Total System Global Area 835104768 bytes
Fixed Size 2217952 bytes
Variable Size 595593248 bytes
Database Buffers 230686720 bytes
Redo Buffers 6606848 bytes
Database mounted.
ORA-01122: database file 1 failed verification check
ORA-01110: data file 1: '/u01/oradata/denver/system01.dbf'
ORA-01207: file is more recent than control file - old control file
SQL>
我去,果然要出错。报错说,控制文件过老。

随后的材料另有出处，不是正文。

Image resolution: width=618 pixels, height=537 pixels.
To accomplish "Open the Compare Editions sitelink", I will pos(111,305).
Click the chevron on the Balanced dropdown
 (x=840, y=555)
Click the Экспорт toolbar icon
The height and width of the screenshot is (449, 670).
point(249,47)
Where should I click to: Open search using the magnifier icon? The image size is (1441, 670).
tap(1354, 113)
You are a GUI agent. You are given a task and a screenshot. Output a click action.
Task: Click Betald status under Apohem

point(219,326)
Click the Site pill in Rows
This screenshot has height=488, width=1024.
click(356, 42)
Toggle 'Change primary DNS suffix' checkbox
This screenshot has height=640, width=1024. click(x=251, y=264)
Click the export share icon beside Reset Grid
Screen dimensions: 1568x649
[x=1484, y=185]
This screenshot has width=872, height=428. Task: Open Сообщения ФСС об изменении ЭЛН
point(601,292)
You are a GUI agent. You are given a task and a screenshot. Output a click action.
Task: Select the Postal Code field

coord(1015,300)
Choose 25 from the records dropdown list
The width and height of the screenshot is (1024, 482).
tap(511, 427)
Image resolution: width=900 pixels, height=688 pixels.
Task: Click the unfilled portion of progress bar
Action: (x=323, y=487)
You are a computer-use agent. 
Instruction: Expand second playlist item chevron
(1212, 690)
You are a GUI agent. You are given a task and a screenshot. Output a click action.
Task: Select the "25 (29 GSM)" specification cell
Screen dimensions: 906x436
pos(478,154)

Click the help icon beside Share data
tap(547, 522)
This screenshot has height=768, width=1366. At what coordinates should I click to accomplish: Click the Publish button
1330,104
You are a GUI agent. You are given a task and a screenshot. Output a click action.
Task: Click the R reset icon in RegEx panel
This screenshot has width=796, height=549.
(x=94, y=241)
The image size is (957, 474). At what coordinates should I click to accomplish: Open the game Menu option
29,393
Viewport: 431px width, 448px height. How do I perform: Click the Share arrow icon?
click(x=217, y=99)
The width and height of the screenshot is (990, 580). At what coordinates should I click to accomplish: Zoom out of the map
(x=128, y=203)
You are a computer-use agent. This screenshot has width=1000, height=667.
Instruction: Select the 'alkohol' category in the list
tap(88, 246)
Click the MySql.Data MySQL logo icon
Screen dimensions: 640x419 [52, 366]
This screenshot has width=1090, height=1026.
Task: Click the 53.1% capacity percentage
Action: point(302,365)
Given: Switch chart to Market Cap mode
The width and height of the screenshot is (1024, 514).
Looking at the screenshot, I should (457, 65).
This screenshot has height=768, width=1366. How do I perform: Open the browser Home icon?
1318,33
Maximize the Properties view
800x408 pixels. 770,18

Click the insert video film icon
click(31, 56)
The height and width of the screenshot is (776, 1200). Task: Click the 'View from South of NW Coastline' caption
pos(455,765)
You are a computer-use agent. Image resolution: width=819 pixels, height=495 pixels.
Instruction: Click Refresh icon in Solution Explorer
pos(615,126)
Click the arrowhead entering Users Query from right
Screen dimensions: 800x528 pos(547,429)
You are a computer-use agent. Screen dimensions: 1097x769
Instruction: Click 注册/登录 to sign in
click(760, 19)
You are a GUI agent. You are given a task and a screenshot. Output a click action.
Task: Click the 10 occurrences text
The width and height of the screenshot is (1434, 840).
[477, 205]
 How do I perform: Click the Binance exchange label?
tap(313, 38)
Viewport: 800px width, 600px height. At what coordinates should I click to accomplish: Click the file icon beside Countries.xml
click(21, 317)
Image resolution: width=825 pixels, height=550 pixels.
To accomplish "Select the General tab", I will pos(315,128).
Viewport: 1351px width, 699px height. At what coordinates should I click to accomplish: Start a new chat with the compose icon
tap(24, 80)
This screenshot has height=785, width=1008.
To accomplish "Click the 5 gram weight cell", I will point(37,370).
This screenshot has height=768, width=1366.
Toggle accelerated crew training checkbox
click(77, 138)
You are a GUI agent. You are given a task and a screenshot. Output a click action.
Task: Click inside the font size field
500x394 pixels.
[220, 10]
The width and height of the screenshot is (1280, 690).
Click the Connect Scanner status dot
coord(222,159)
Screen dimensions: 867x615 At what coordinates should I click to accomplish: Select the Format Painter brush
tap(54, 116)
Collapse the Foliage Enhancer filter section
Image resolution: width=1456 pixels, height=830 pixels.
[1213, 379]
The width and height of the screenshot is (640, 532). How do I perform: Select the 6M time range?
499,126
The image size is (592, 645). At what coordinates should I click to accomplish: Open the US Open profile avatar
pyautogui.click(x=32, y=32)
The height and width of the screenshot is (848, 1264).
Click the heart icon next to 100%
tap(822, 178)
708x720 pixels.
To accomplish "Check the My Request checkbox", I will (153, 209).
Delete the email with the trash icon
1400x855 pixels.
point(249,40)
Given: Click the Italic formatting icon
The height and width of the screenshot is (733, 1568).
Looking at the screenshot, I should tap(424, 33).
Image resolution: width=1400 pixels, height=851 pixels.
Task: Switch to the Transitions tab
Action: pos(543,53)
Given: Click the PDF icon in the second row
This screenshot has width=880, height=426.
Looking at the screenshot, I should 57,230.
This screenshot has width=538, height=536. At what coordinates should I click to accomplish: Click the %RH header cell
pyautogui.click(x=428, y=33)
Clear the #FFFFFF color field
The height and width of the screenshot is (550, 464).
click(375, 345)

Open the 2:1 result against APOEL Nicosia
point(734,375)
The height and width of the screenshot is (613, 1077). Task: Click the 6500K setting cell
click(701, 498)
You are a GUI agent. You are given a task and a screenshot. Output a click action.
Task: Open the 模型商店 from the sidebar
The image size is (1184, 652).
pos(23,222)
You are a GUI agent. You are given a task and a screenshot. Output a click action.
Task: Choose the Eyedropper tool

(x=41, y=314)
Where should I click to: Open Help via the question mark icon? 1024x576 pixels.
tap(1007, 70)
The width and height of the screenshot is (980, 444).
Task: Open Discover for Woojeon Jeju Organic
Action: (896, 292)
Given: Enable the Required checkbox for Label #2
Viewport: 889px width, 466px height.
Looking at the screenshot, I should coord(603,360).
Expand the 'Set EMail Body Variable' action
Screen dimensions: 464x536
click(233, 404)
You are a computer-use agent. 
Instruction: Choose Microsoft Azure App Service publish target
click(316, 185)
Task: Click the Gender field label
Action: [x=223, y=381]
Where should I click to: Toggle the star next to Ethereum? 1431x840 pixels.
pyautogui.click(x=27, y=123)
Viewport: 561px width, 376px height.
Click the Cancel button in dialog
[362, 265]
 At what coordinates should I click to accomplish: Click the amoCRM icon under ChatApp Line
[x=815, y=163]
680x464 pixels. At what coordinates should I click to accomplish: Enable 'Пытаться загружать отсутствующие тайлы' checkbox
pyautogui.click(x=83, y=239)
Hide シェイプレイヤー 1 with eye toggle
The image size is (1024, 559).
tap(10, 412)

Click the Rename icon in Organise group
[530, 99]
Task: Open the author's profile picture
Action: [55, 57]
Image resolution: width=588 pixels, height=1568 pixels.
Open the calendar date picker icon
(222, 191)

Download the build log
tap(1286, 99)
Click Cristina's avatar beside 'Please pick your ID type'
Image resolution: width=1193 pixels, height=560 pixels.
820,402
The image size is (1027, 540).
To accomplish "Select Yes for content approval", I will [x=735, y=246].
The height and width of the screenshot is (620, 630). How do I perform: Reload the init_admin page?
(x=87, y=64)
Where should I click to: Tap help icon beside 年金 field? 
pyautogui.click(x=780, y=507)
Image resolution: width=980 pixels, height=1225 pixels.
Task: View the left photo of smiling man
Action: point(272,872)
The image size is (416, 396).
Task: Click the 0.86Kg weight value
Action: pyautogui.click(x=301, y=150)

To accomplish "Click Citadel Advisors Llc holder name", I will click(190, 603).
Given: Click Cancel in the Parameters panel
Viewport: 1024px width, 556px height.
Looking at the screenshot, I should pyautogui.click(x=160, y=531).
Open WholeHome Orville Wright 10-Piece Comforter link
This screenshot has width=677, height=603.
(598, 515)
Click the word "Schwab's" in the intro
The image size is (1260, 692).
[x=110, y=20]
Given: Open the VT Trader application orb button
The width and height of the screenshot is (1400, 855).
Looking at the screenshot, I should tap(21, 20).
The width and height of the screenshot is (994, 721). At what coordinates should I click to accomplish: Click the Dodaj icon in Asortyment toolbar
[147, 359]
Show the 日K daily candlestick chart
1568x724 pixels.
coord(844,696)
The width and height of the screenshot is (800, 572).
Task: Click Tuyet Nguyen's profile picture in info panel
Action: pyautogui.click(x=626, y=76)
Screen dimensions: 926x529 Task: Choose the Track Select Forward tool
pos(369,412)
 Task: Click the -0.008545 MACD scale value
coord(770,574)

告警日志显示:
ALTER DATABASE OPEN
Errors in file /u01/diag/rdbms/denver/denver/trace/denver_ora_7560.trc:
ORA-01122: database file 1 failed verification check
ORA-01110: data file 1: '/u01/oradata/denver/system01.dbf'
ORA-01207: file is more recent than control file - old control file
ORA-1122 signalled during: ALTER DATABASE OPEN...
Sun Oct 04 21:59:56 2015
Errors in file /u01/diag/rdbms/denver/denver/trace/denver_m000_7562.trc:
ORA-00338: log 1 of thread 1 is more recent than control file
ORA-00312: online log 1 thread 1: '/u01/oradata/denver/redo01.rdo'
Errors in file /u01/diag/rdbms/denver/denver/trace/denver_m000_7562.trc:
ORA-00338: log 1 of thread 1 is more recent than control file
ORA-00312: online log 1 thread 1: '/u01/oradata/denver/redo01.rdo'
Errors in file /u01/diag/rdbms/denver/denver/trace/denver_m000_7562.trc:
ORA-00338: log 2 of thread 1 is more recent than control file
ORA-00312: online log 2 thread 1: '/u01/oradata/denver/redo02.rdo'
Errors in file /u01/diag/rdbms/denver/denver/trace/denver_m000_7562.trc:
ORA-00338: log 2 of thread 1 is more recent than control file
ORA-00312: online log 2 thread 1: '/u01/oradata/denver/redo02.rdo'
Errors in file /u01/diag/rdbms/denver/denver/trace/denver_m000_7562.trc:
ORA-00338: log 3 of thread 1 is more recent than control file
ORA-00312: online log 3 thread 1: '/u01/oradata/denver/redo03.rdo'
Errors in file /u01/diag/rdbms/denver/denver/trace/denver_m000_7562.trc:
ORA-00338: log 3 of thread 1 is more recent than control file
ORA-00312: online log 3 thread 1: '/u01/oradata/denver/redo03.rdo'
Checker run found 1 new persistent data failures
数据库也无法被打开:
SQL> select status from v$instance;
STATUS
------------
MOUNTED
SQL>
此时只有手工重建控制文件,并resetlogs才能打开数据库,如果有rman备份信息,则还需要手工扫描rman备份数据文件才能将备份元数据找回。